Unlike other career fields, like oil drilling or teaching, there is no one specific post secondary program that will train you to become a home inspector. Home inspectors come from a variety of backgrounds, but what they all have in common is a talent for defect recognition and experience with construction. There may be some specialized courses at career colleges on different aspects of the job, but in order to be really qualified you need a breadth of experience.
There is no certification process in Canada for home inspectors, which means there's really no one out there who's going to check up on whether or not you're doing your mold inspection in Calgary correctly for example. However, some provinces have professional associations you can join. It also helps to be a member of the Canadian Association of Home and Property Inspectors and to voluntarily seek out the title of National Home Inspector from the National Home Inspector Certification Council in order to demonstrate your commitment to quality for your clients. Some clients may even know enough to look for someone with these qualifications.

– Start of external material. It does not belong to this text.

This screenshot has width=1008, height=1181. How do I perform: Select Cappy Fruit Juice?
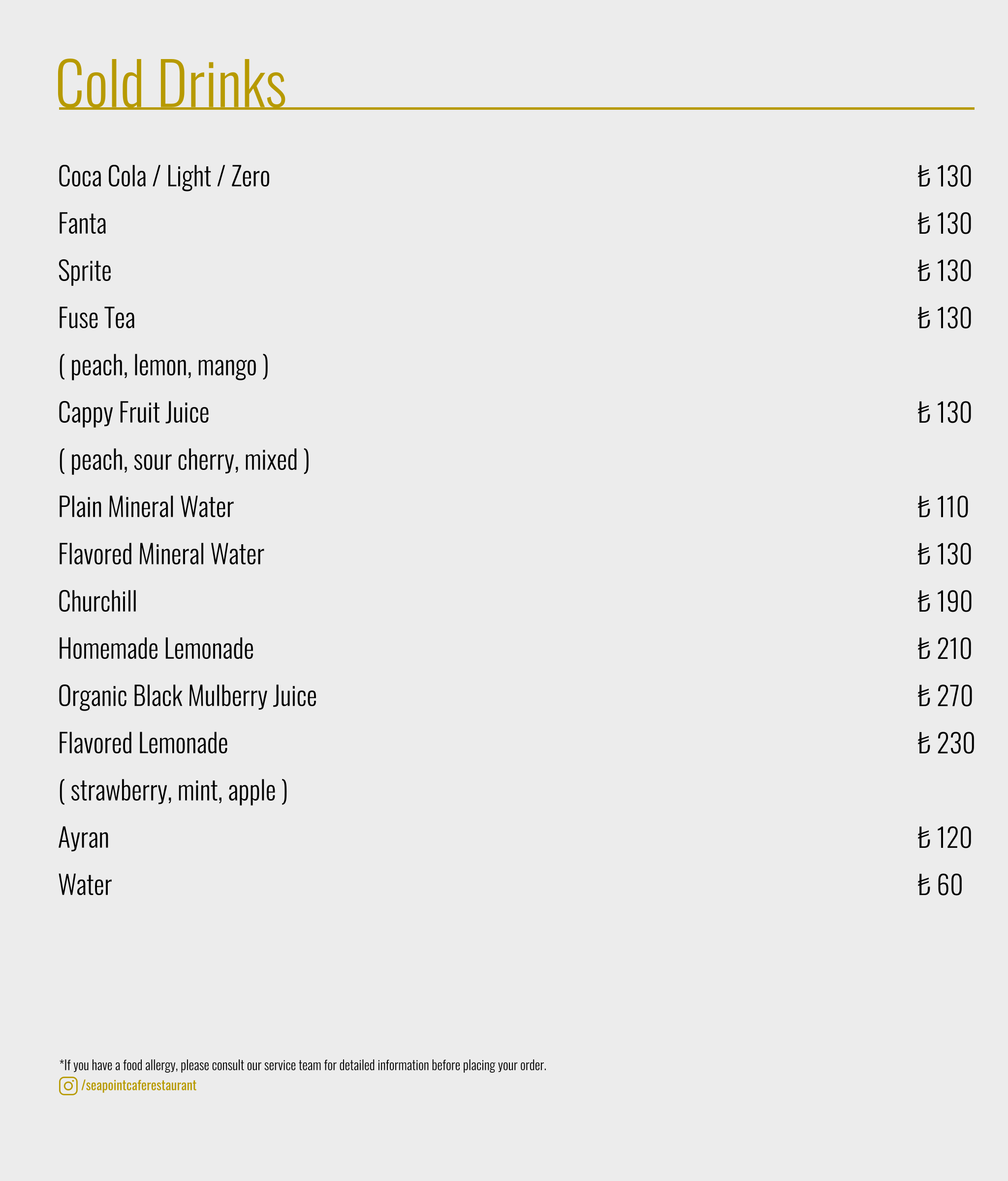133,413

In addition to the technical knowledge needed to recognize if a home meets the building code standards in the area where it's built, home inspectors also need good interpersonal skills. During a home inspection, you might have to deal with an angry homeowner who doesn't want you in her home or a buyer who expects you to gut the house looking for flaws. You may even have to deal with lawsuits resulting from issues you overlooked or advice that buyers chose to ignore. Since most of your business will come from word of mouth, the impression you make on clients is important. Hopeful new home owners happily accept referrals and you should too.
Most home inspectors are self employed. Some building contractors may do the odd job on the side for extra income while others will devote their entire energies to starting their own inspection firm. If you don't have the business knowledge to run your own company, you can always try to get hired by a company that manages a number of home inspectors, sending them on jobs like they were cab drivers or temporary office workers.